━━ SOURCE RECORDS

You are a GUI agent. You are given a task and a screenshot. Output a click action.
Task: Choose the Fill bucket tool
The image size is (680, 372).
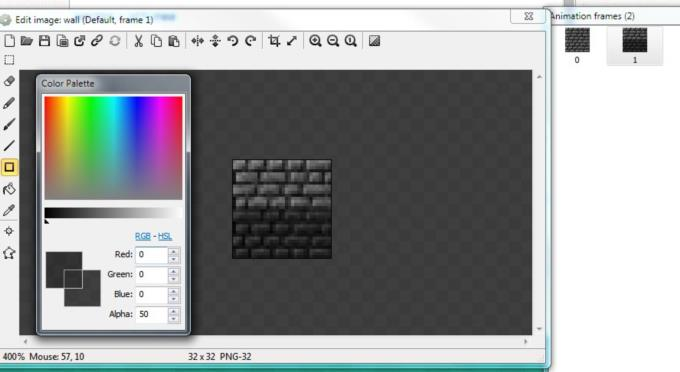click(9, 189)
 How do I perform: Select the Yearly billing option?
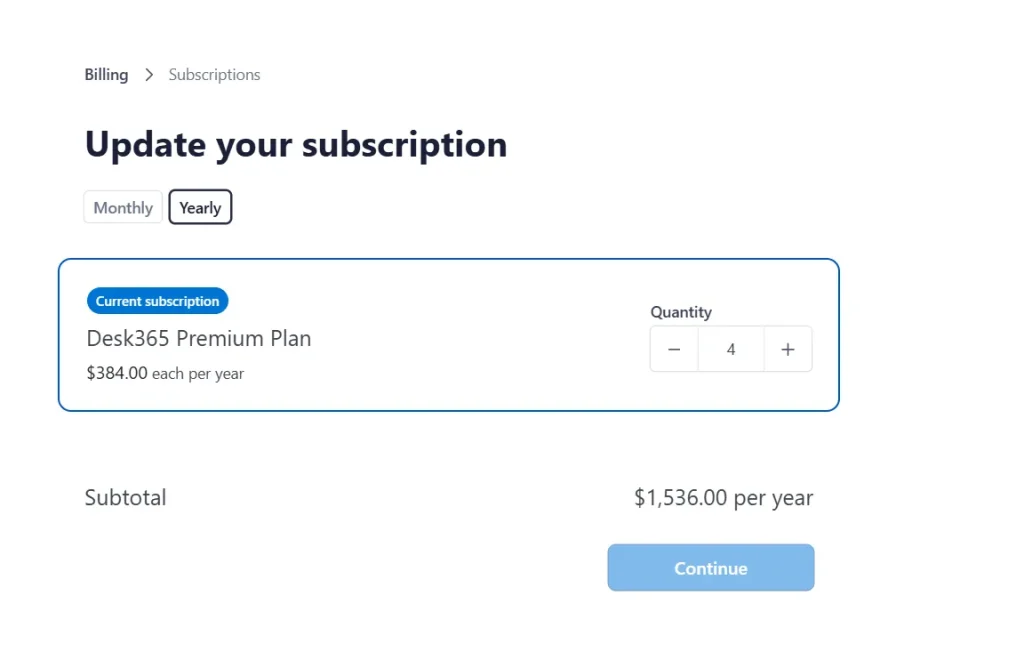(x=200, y=207)
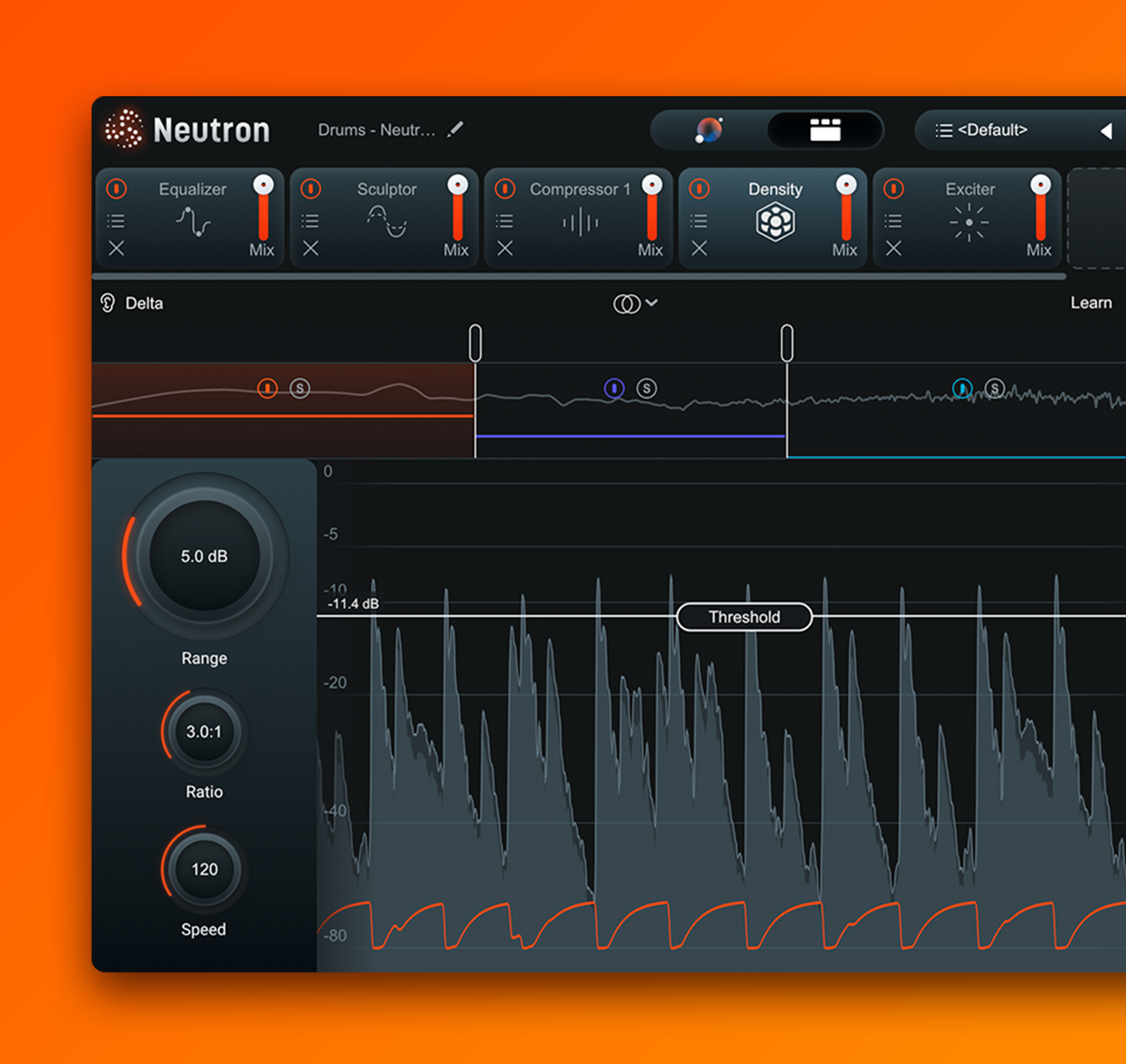This screenshot has height=1064, width=1126.
Task: Click the Threshold handle label
Action: point(744,617)
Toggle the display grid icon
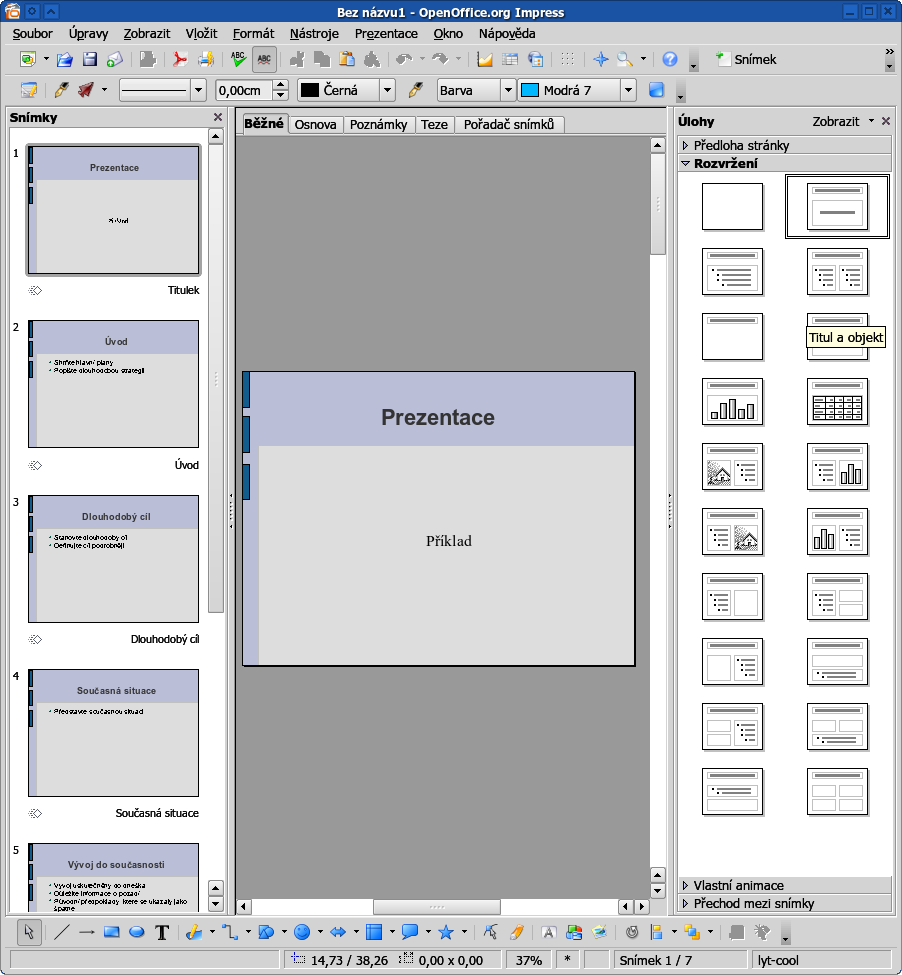This screenshot has width=902, height=975. pyautogui.click(x=567, y=60)
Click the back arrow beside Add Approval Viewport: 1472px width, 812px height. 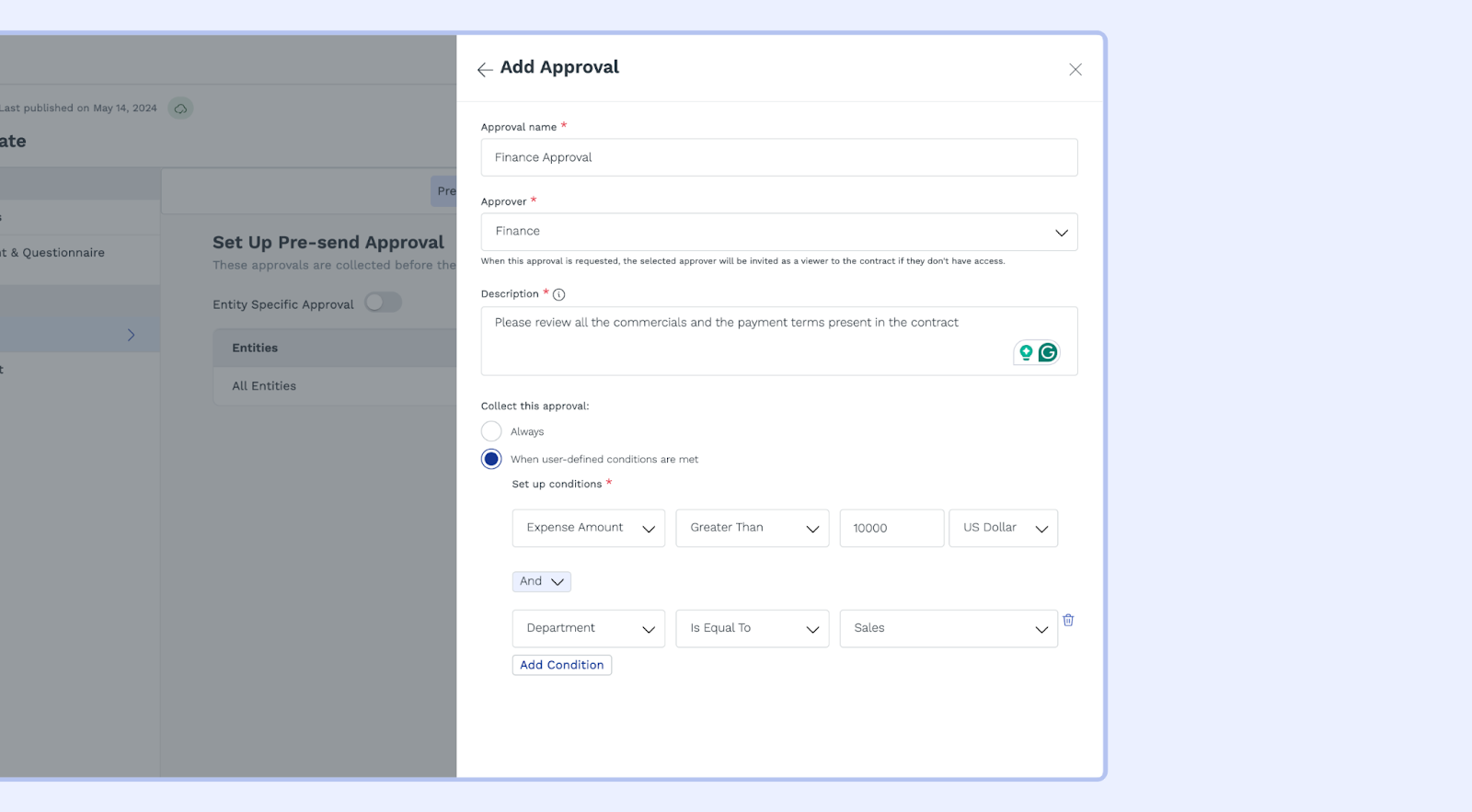coord(485,70)
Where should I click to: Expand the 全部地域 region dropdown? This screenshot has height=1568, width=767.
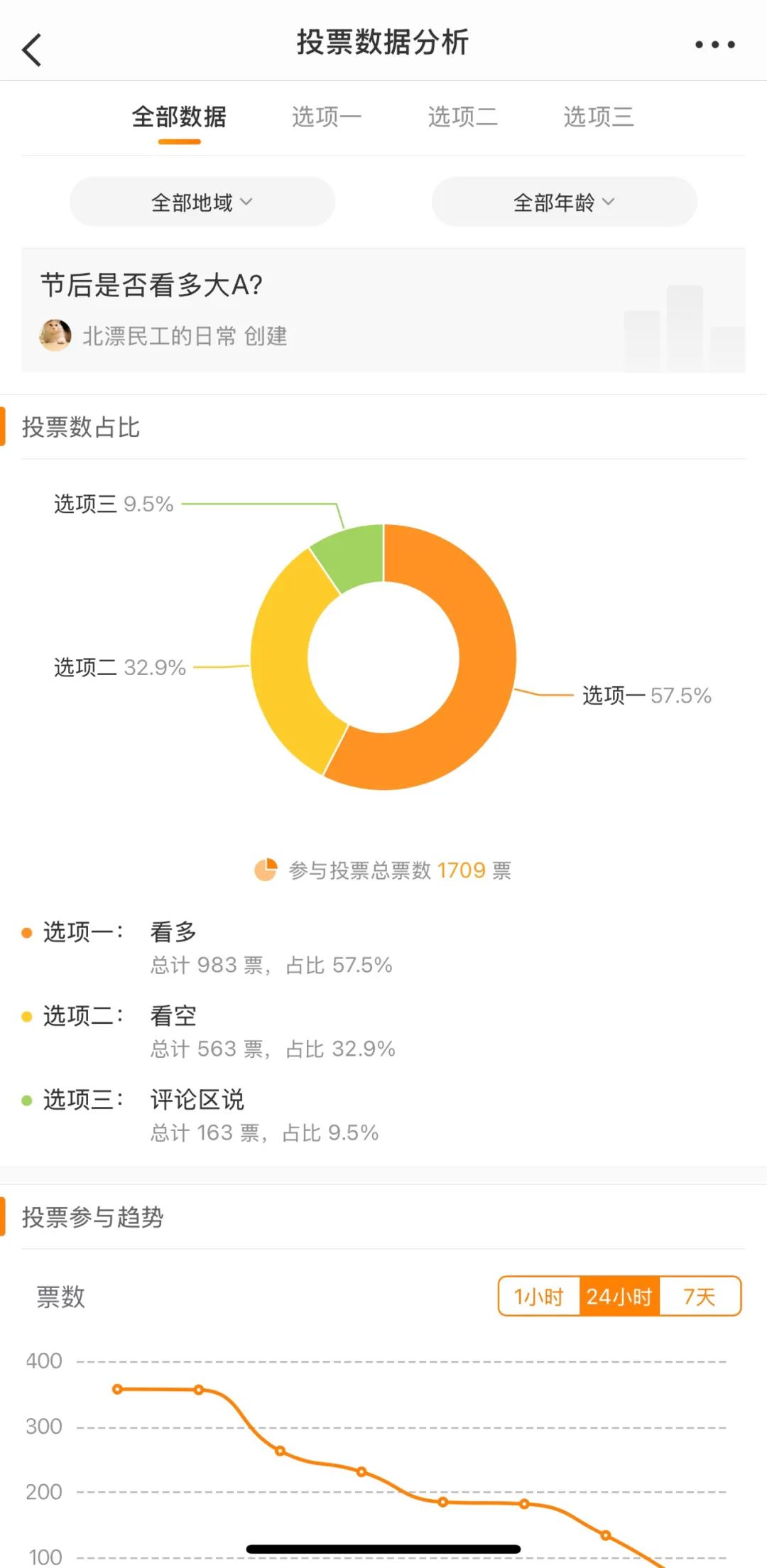pos(202,202)
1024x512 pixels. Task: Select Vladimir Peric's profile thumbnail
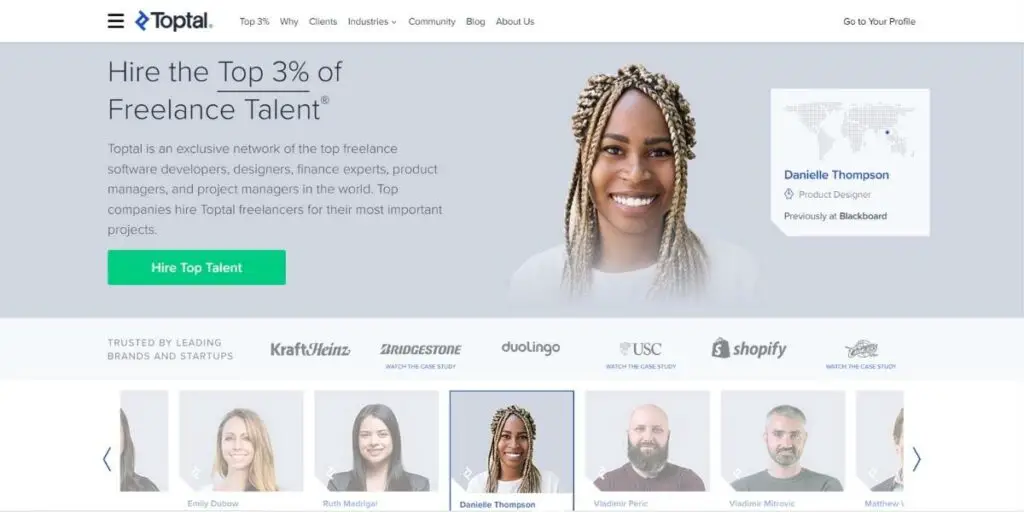pos(647,441)
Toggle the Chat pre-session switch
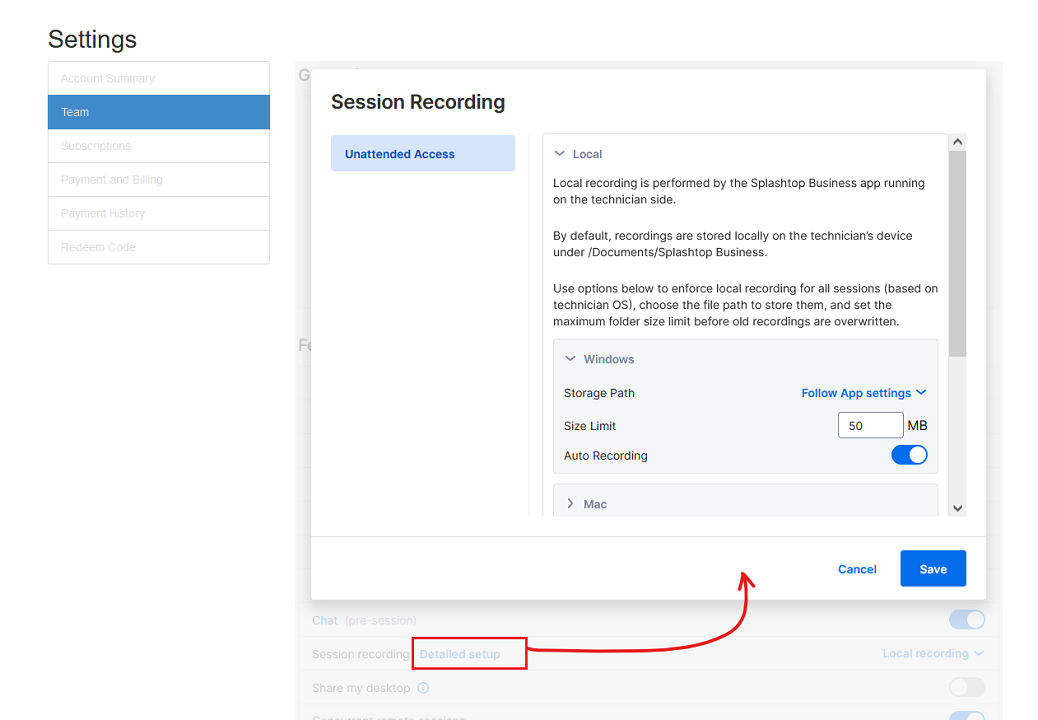The image size is (1038, 720). tap(966, 620)
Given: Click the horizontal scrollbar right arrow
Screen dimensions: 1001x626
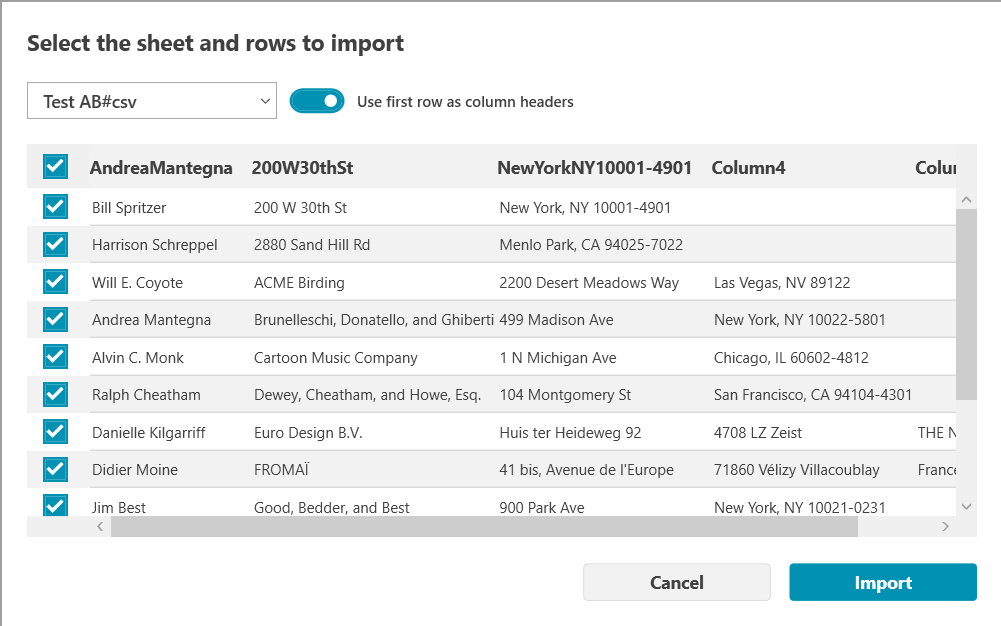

━━━━

What is needed is an exact restatement of every line from the one containing "Given: Click the" through the last line of the records, pictures left out.

Given: Click the horizontal scrollbar right arrow
Screen dimensions: 1001x626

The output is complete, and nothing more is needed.